Elephant toothpaste is a popular school science project that makes a bottle erupt with a huge stream of colorful foam. It matters because it shows how a chemical reaction can happen very quickly when the right helper is added. Students can see bubbles, heat, and motion all at once, which makes invisible chemistry easier to understand.
Safety goggles, a tray, and adult supervision are important because the foam can overflow fast.
Key Facts
- Overall reaction: 2 H2O2 -> 2 H2O + O2
- Yeast contains catalase, an enzyme that speeds up the breakdown of hydrogen peroxide.
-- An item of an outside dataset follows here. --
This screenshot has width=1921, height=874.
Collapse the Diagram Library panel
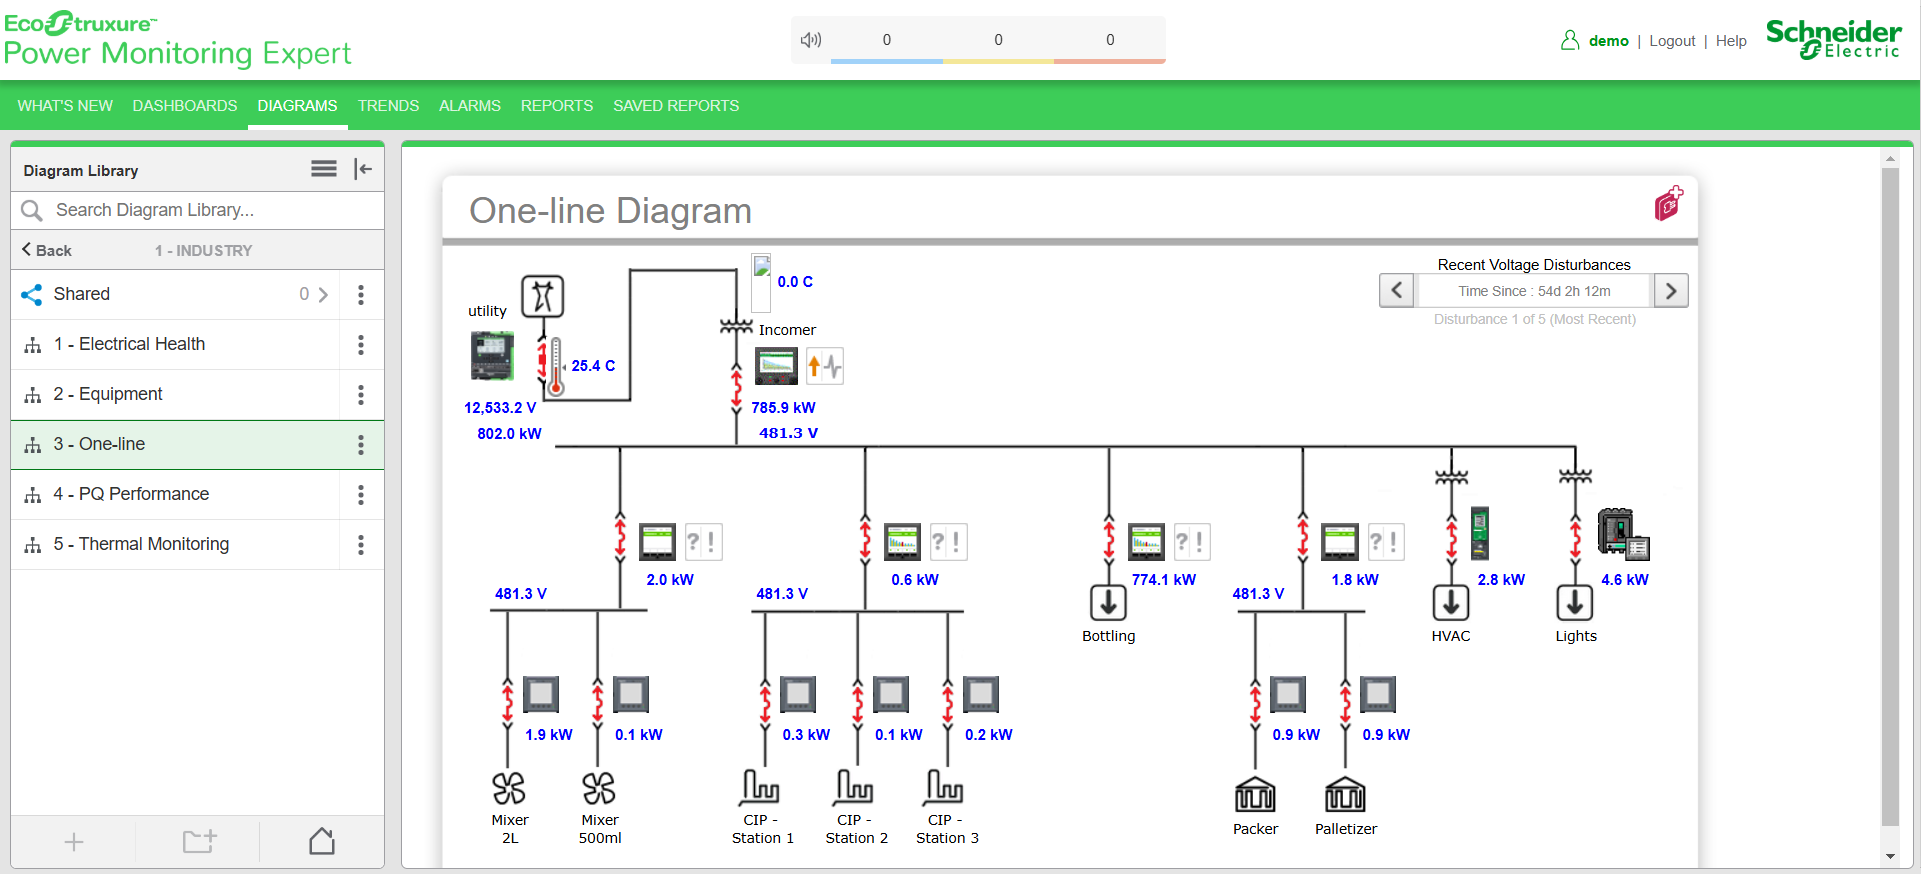click(363, 169)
- Dish soap traps oxygen gas and water in bubbles, making the foam column.
- The reaction is exothermic, so it releases heat and the bottle may feel warm.
- Warm water helps wake up the yeast, but very hot water can kill the yeast.
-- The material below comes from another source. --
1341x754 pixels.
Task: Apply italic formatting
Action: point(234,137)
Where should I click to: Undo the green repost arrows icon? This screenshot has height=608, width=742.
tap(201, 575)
- Use 6% hydrogen peroxide only with adult supervision, goggles, and a tray to catch spills.
Vocabulary
- Hydrogen peroxide
- A liquid chemical, H2O2, that can break down into water and oxygen gas.
- Catalyst
- A substance that speeds up a chemical reaction without being used up.
- Catalase
- An enzyme found in yeast that helps hydrogen peroxide break down quickly.
- Exothermic reaction
- A reaction that releases energy as heat to its surroundings.
- Foam
- A mixture of gas bubbles trapped inside a liquid or soft solid.
Common Mistakes to Avoid
- Touching the foam with bare hands right away is unsafe because the mixture may still contain hydrogen peroxide and can be warm.
- Using boiling water with the yeast is wrong because very hot water can kill the yeast and slow or stop the reaction.
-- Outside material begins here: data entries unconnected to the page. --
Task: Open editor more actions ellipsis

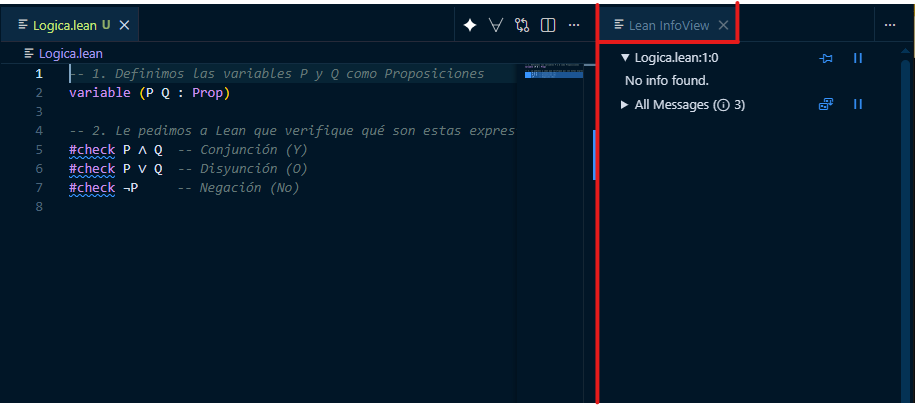Action: (x=574, y=25)
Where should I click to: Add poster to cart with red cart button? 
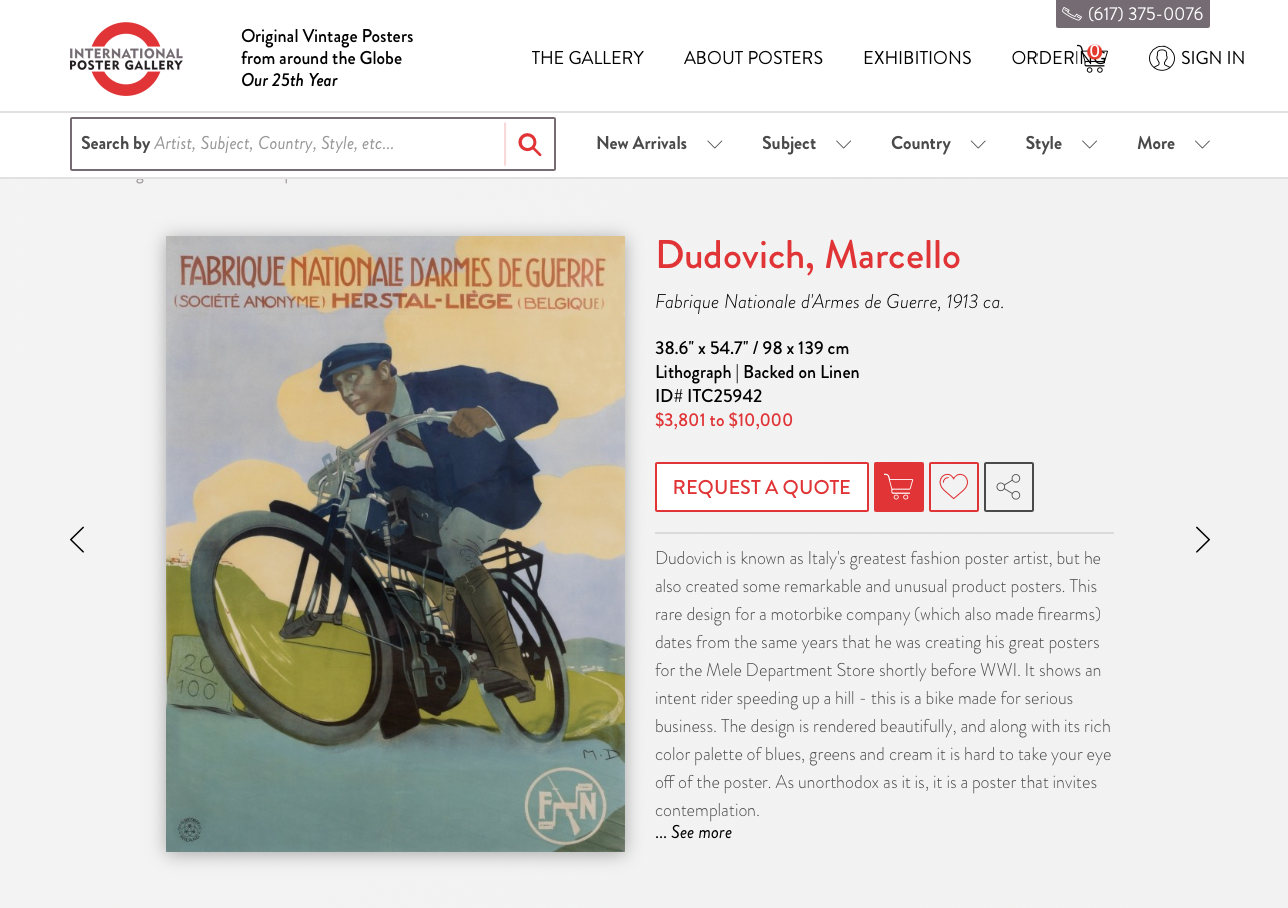pos(899,487)
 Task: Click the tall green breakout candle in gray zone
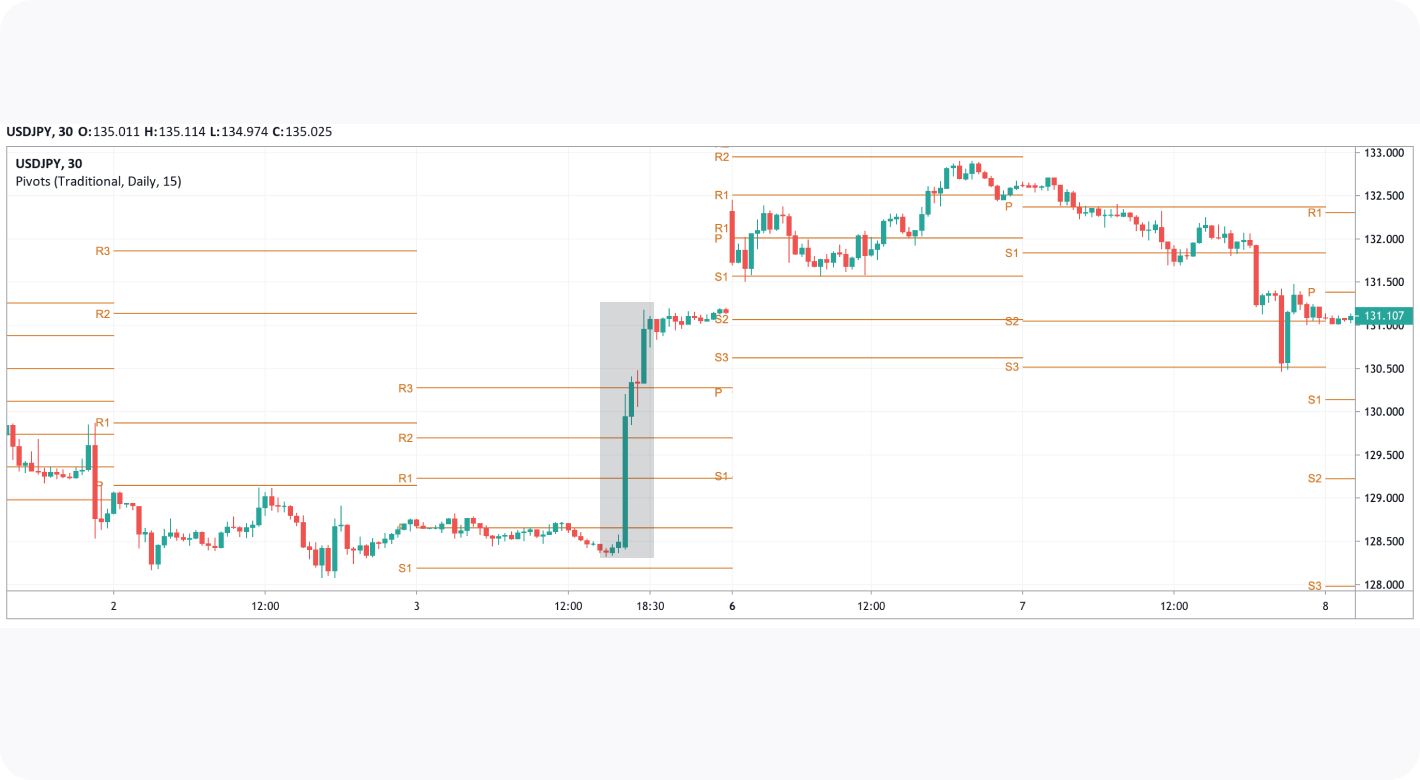(x=626, y=480)
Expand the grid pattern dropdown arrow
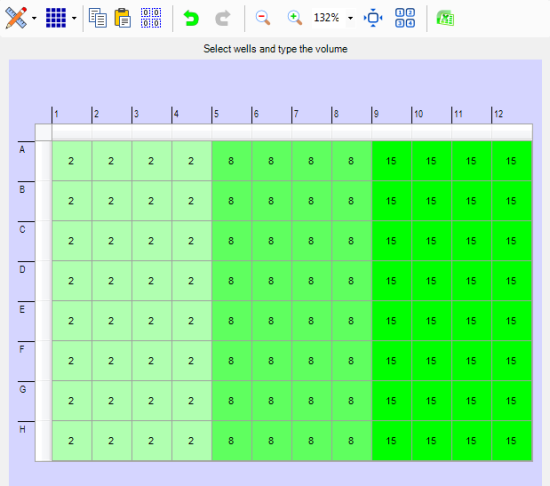This screenshot has height=486, width=550. tap(74, 18)
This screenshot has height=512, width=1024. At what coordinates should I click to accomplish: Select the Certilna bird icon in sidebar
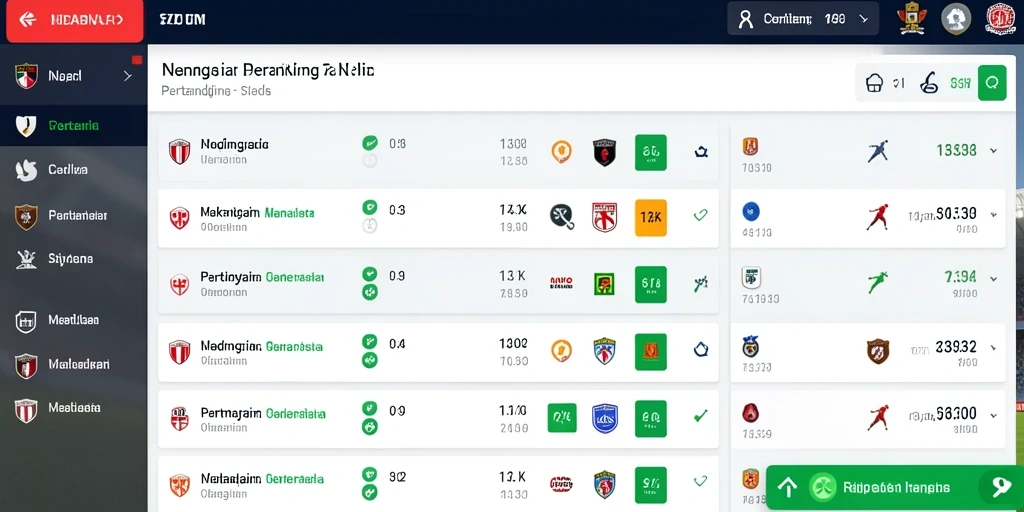pos(25,170)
- Forgetting the tray is a problem because the foam can overflow quickly and make a slippery mess.
- Calling the dish soap the catalyst is incorrect because the yeast catalase speeds the reaction, while the soap mainly traps oxygen gas in bubbles.
Practice Questions
- 1 If 50 mL of hydrogen peroxide is mixed with 10 mL of dish soap and 20 mL of yeast mixture, what is the total liquid volume before the reaction starts?
- 2 A group uses 100 mL of 6% hydrogen peroxide. If another group uses half as much, how many milliliters of hydrogen peroxide do they use?
- 3 Explain why the foam rises out of the bottle and why the bottle may feel warm after the reaction.